» What to do: Where a line of the records contains the word "agent", show that line.

» Input material:
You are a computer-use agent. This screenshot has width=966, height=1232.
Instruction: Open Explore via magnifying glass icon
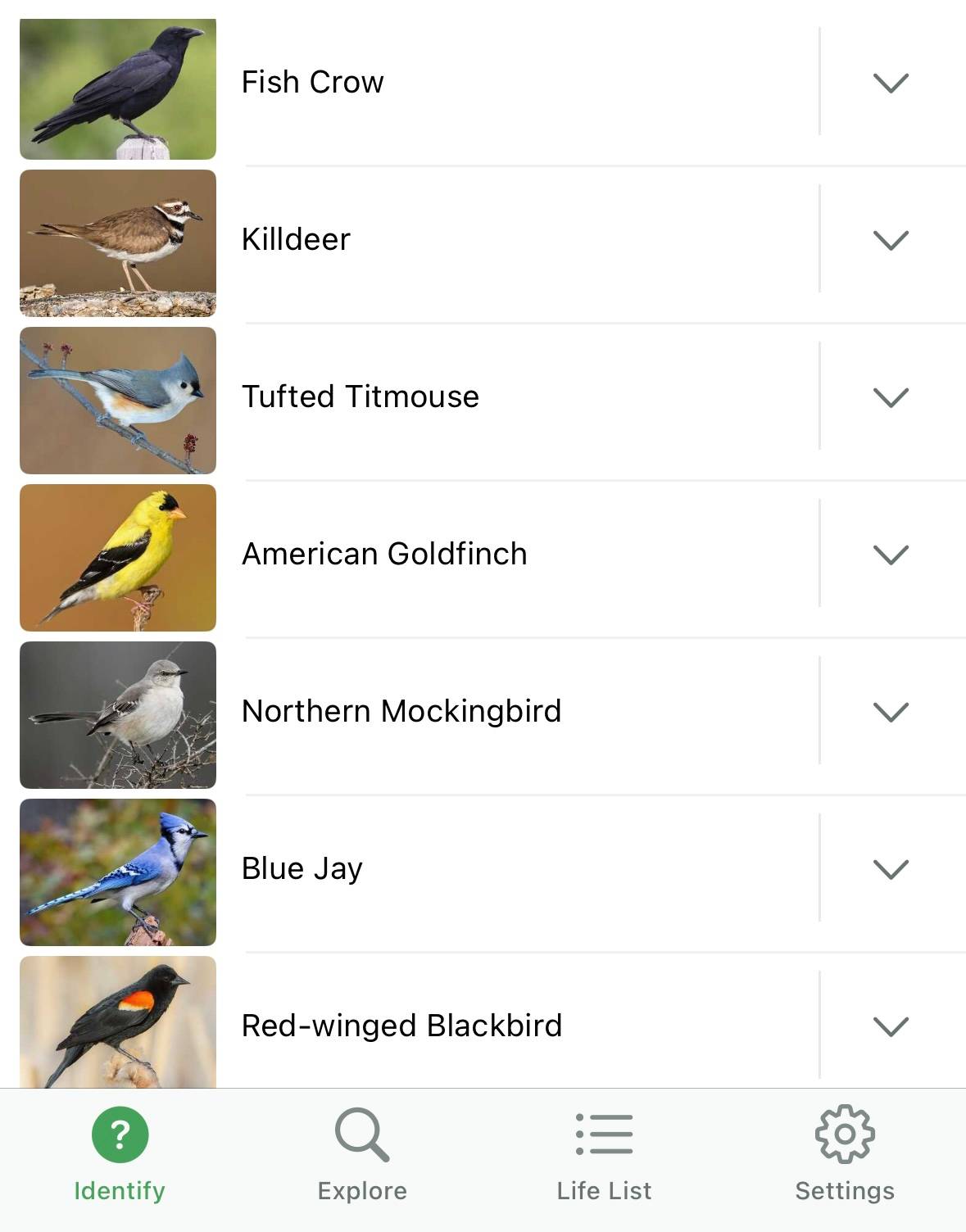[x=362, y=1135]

* * *

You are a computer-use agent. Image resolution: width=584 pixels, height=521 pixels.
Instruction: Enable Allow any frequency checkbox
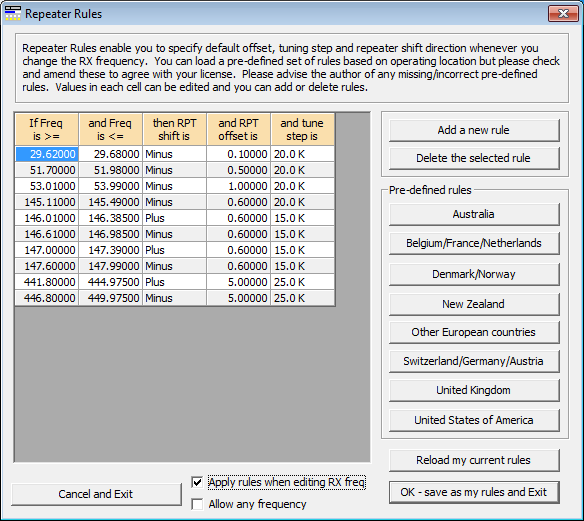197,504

» Reply:
You are a computer-use agent. This screenshot has width=966, height=1232.
You are a computer-use agent. Image resolution: width=584 pixels, height=521 pixels.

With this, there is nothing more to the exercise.